Especially chapter 2 (Virulence factors of S. aureus) needs editing to be readable and comprehensible. In its present form it’s not clearly understandable and has to be corrected.
Response: Thanks for your helpful suggestion. We followed this suggestion, we asked several experts from different areas and students to read the manuscript and receive and give some comments from them. And we try to make the revised manuscript readable and comprehensible.
In order to rewrite chapter 2 (Virulence factors of S. aureus) better, we readed a lot of literatures and have a clearer and deeper understanding of virulence factors of Staphylococcus aureus. The changes in the revised manuscript are as follows.
1) In chapter 2, we added the classification of the virulence factors produced by S. aureus, such as a) secreted virulence factors including toxins and superantigens, b) extracellular enzymes, c) surface proteins, and d) pathogen-associated molecular patterns. And we also summarizes the function of each type of virulence factor (in lines 61-68).
2) In each sections (such as 2.1, 2.2, 2.3 et al.), we further classified the subtypes of each virulence factor and described the mechanism enable the pathogen's escape from protective immune responses. (section 2.1.5 “Secreted Enzymes” in lines 204-212, section 2.2 “Surface Proteins of S. aureus” in line 239-252, section 2.2.2 “Staphylococcal protein A” in line 263-267, section 2.3 “PAMPs” in 277-280).
3) Surface Proteins, known as Cell Wall-Anchored (CWA) proteins, play important roles in adhesion, host cell invasion, and immune response evasion. We added section 2.2 named “Surface Proteins of S. aureus” (in lines 238-272).

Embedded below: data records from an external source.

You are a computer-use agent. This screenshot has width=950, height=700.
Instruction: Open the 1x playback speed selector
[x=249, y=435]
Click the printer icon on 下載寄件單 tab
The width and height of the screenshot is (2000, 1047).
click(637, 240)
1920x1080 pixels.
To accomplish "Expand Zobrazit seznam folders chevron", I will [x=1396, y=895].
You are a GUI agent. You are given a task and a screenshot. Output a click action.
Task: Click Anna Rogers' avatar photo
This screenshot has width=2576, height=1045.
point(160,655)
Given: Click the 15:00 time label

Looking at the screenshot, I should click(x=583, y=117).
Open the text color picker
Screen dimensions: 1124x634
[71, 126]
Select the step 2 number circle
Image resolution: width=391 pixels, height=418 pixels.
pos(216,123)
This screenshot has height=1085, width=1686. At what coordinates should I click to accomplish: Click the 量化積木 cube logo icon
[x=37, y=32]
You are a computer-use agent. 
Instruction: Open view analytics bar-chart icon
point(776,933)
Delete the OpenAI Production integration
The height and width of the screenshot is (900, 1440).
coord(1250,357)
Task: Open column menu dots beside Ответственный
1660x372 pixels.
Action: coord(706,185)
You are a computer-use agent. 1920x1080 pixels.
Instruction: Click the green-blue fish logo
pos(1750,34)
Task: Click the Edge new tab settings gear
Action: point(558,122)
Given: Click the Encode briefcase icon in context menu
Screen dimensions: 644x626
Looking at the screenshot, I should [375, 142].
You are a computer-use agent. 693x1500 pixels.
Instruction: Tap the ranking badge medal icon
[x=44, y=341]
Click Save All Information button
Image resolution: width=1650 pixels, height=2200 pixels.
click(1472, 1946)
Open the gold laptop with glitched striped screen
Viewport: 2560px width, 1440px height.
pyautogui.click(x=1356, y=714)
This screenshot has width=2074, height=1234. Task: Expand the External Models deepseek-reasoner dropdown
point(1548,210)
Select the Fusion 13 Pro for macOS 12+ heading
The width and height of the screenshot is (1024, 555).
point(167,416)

4) In order to make the revised manuscript readable and comprehensible, we have rewritten most of the virulence factors, such as Hlb and Hlg (line101-104), PVL(line118-122), PSMα (lines 136-139), PSMβ (lines 141-146), PSMγ (δ toxin) (lines 152-156), ETs (lines 162-165), Spls (lines 169-174), SspB (lines 178-181), SAgs (lines 187-202), Nuc and AdsA (lines 223-230), PGN (lines 300-311).
5) We modified Table2 according to revised classification of chapter 2.
Spelling mistakes as well as grammatical and vocabulary errors affect the readability of this work negatively.
Response: Thanks for your suggestion. We followed this suggestion, and the manuscript has undergone English language editing by MDPI (https://www.mdpi.com/authors/english). The manuscript (English Editing ID: 46107) has been checked for correct use of grammar and common technical terms by native English speaking editors.
For those reasons it should be corrected, but the paper should not be rejected altogether as it is extensively researched and provides a good overview.
Response: Thanks for your great comments.
Author Response File: Author Response.pdf
Round 2
Reviewer 3 Report
The article can be published in the current form in Toxins
Reviewer 4 Report
Thank you for carefully taking up my suggestions.